▶ Task directions
The answer must be an exact copy of all the data below.
START Task input
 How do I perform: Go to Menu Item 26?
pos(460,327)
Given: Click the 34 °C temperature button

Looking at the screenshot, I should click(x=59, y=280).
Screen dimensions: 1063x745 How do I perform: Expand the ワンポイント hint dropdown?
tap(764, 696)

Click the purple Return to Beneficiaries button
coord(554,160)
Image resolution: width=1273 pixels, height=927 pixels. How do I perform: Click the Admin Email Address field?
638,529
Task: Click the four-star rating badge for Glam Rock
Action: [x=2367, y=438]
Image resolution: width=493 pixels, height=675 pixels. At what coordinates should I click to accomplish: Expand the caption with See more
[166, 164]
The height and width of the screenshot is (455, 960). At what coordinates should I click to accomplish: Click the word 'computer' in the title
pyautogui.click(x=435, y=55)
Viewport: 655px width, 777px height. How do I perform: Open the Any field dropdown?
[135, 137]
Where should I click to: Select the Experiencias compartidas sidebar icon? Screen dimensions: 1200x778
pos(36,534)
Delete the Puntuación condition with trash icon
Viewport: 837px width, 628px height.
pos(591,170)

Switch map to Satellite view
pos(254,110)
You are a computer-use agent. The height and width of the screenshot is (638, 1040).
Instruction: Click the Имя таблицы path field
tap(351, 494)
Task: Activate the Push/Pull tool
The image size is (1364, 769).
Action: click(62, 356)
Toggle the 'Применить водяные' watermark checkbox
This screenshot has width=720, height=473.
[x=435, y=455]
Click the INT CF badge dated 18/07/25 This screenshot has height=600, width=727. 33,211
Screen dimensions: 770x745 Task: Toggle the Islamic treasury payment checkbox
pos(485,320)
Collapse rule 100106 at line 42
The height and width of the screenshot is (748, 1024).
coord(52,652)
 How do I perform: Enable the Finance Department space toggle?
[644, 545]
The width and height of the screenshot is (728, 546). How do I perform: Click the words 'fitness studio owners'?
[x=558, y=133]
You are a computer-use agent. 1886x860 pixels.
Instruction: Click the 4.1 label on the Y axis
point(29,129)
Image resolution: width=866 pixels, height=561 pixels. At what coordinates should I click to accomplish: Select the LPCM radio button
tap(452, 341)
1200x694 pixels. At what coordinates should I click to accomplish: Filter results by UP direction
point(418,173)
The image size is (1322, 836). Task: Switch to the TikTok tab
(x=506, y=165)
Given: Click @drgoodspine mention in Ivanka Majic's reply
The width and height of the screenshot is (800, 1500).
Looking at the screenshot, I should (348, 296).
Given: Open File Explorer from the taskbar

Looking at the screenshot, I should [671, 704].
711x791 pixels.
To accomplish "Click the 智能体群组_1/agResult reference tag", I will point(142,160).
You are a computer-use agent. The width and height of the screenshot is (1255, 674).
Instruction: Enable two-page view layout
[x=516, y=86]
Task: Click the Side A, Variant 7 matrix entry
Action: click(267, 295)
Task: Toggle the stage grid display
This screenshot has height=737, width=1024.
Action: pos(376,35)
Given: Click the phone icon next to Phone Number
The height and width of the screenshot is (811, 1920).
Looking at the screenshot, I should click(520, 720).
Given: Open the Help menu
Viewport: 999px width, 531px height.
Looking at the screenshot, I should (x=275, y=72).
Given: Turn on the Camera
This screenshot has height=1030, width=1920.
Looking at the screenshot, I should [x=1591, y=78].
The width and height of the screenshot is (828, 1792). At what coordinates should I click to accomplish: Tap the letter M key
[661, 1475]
END Task input
▶ Solution to the problem
 How do I perform: Go to Menu Item 26?
pos(460,327)
Given: Click the 34 °C temperature button

Looking at the screenshot, I should click(x=59, y=280).
Screen dimensions: 1063x745 How do I perform: Expand the ワンポイント hint dropdown?
tap(764, 696)

Click the purple Return to Beneficiaries button
coord(554,160)
Image resolution: width=1273 pixels, height=927 pixels. How do I perform: Click the Admin Email Address field?
638,529
Task: Click the four-star rating badge for Glam Rock
Action: [x=2367, y=438]
Image resolution: width=493 pixels, height=675 pixels. At what coordinates should I click to accomplish: Expand the caption with See more
[166, 164]
The height and width of the screenshot is (455, 960). At what coordinates should I click to accomplish: Click the word 'computer' in the title
pyautogui.click(x=435, y=55)
Viewport: 655px width, 777px height. How do I perform: Open the Any field dropdown?
[135, 137]
Where should I click to: Select the Experiencias compartidas sidebar icon? Screen dimensions: 1200x778
pos(36,534)
Delete the Puntuación condition with trash icon
Viewport: 837px width, 628px height.
pos(591,170)

Switch map to Satellite view
pos(254,110)
You are a computer-use agent. The height and width of the screenshot is (638, 1040).
Instruction: Click the Имя таблицы path field
tap(351, 494)
Task: Activate the Push/Pull tool
The image size is (1364, 769).
Action: click(62, 356)
Toggle the 'Применить водяные' watermark checkbox
This screenshot has width=720, height=473.
[x=435, y=455]
Click the INT CF badge dated 18/07/25 This screenshot has height=600, width=727. 33,211
Screen dimensions: 770x745 Task: Toggle the Islamic treasury payment checkbox
pos(485,320)
Collapse rule 100106 at line 42
The height and width of the screenshot is (748, 1024).
coord(52,652)
 How do I perform: Enable the Finance Department space toggle?
[644, 545]
The width and height of the screenshot is (728, 546). How do I perform: Click the words 'fitness studio owners'?
[x=558, y=133]
You are a computer-use agent. 1886x860 pixels.
Instruction: Click the 4.1 label on the Y axis
point(29,129)
Image resolution: width=866 pixels, height=561 pixels. At what coordinates should I click to accomplish: Select the LPCM radio button
tap(452, 341)
1200x694 pixels. At what coordinates should I click to accomplish: Filter results by UP direction
point(418,173)
The image size is (1322, 836). Task: Switch to the TikTok tab
(x=506, y=165)
Given: Click @drgoodspine mention in Ivanka Majic's reply
The width and height of the screenshot is (800, 1500).
Looking at the screenshot, I should (348, 296).
Given: Open File Explorer from the taskbar

Looking at the screenshot, I should [671, 704].
711x791 pixels.
To accomplish "Click the 智能体群组_1/agResult reference tag", I will point(142,160).
You are a computer-use agent. The width and height of the screenshot is (1255, 674).
Instruction: Enable two-page view layout
[x=516, y=86]
Task: Click the Side A, Variant 7 matrix entry
Action: click(267, 295)
Task: Toggle the stage grid display
This screenshot has height=737, width=1024.
Action: pos(376,35)
Given: Click the phone icon next to Phone Number
The height and width of the screenshot is (811, 1920).
Looking at the screenshot, I should click(520, 720).
Given: Open the Help menu
Viewport: 999px width, 531px height.
Looking at the screenshot, I should (x=275, y=72).
Given: Turn on the Camera
This screenshot has height=1030, width=1920.
Looking at the screenshot, I should [x=1591, y=78].
The width and height of the screenshot is (828, 1792). At what coordinates should I click to accomplish: Tap the letter M key
[661, 1475]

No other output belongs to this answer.